Yesterday's high temperature of 102 degrees was the the twelfth time so far in 2012 that a record high temperature for a calendar date has been set or matched for Denver, Colorado, according to records kept by the National Weather Service and index by 9News.
Today's projected high of 102 in Denver, and tomorrow's projected high of 100, would tie records highs from 1954 and 2007. It is also likely to be very windy today and tomorrow.

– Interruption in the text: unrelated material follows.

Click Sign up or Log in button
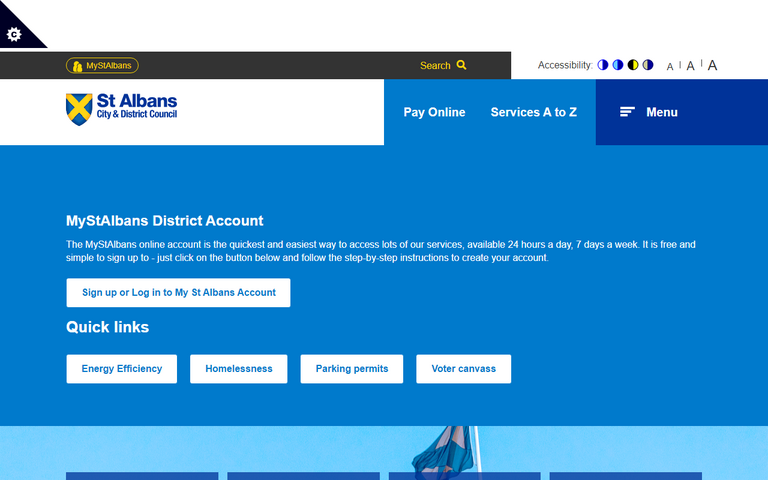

These conditions have encouraged the High Park Fire, near Fort Collins, Colorado which is currently the second largest in Colorado history (as measured by acres burned), but is only 45% contained (a retreat from 60% contained the previous day). The High Park Fire surpassed the runner up, by acres burned, the Missionary Ridge Fire near Durango of 2002, this morning. It has burned about 75,000 acres acres so far, destroyed 195-200 structures and killed one person in its first fifteen days. Firefighters think it could take another three weeks to completely contain the High Park Fire.
The High Park Fire burned and is continuing to burn an area that is contiguous to the burn area of the 2012 Hewlett Fire earlier this year, which burned 7,685 acres. The two adjacent fires near Fort Collins this year have combined burned about 83,000 acres so far. The High Park Fire burn area has reached the more than 3,000 acres or so area that was burned in the Crystal Fire in the spring of 2011 which destroyed 13 homes. The High Park Fire was attributed to a lightning strike, the Hewlett Fire to a controlled burn by forestry officials that got out of control, and the Crystal Fire to an individual who let a slash fire he started without a permit at his parent's house get out of control and was sentenced to sixty days in jail on a misdemeanor charge as a result, earlier this year.
Measured by damage to property, "the High Park Fire is the most destructive fire in Colorado history," a title previous held by the Fourmile Canyon Fire in 2010 near Boulder, Colorado. The 2002 Hayman Fire, in the foothills between Denver and Colorado Springs, was the largest in Colorado as measured by the 138,114 acres it burned in eleven days.
Twenty-six of the twenty-eight largest fires in Colorado history have taken place after 1999. Fourteen of those fires were in 2002 and three of those fires (including the High Park Fire) were this year. (These estimates are based on the list found in the link to the Missionary Ridge Fire above; another more comprehensive chronology of major Colorado wild fires since 1900 by the Denver Post generally confirms this analysis, although it notes a few more big wildfires in less recent Colorado history.)
Thankfully, the current High Park Fire has not been the most deadly wildfire in Colorado history. The most deadly wildfire in Colorado history was the 1994 South Canyon Fire (Storm King Mountain) which burned 2,115 acres and killed 14 smoke jumpers in Western Colorado near I-70.